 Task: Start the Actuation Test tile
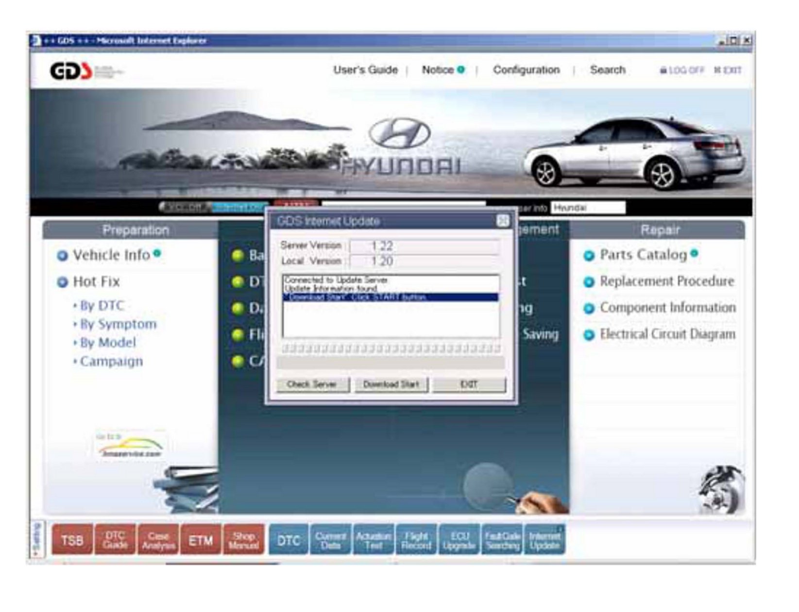click(x=373, y=540)
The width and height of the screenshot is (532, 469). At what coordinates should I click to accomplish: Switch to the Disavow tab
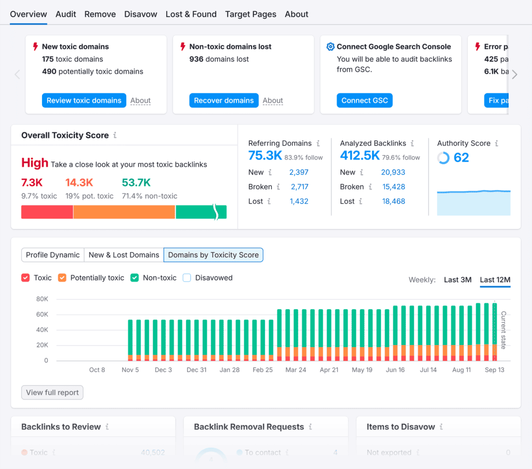click(140, 14)
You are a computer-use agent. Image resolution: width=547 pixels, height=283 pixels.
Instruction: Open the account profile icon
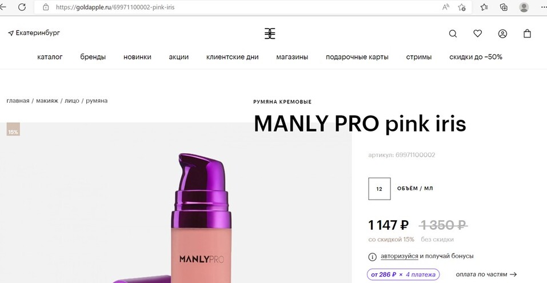click(502, 34)
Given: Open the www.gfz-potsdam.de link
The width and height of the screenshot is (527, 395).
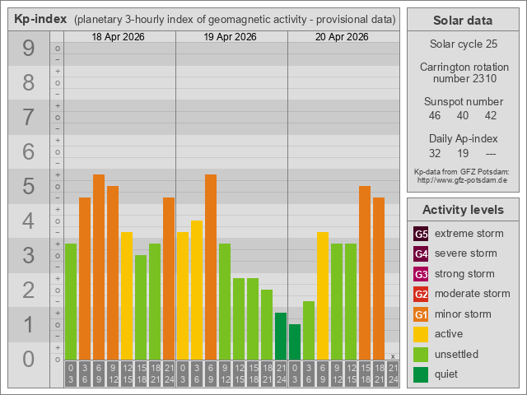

^^^^^^^^^^^^^^^^

In your copy, please omit the pictures and print every line of the records exactly.

 Task: Start the Actuation Test tile
click(x=373, y=540)
The width and height of the screenshot is (532, 469). At what coordinates should I click to accomplish: Switch to the Disavow tab
click(140, 14)
You are a computer-use agent. Image resolution: width=547 pixels, height=283 pixels.
Instruction: Open the account profile icon
click(502, 34)
Given: Open the www.gfz-potsdam.de link
The width and height of the screenshot is (527, 395).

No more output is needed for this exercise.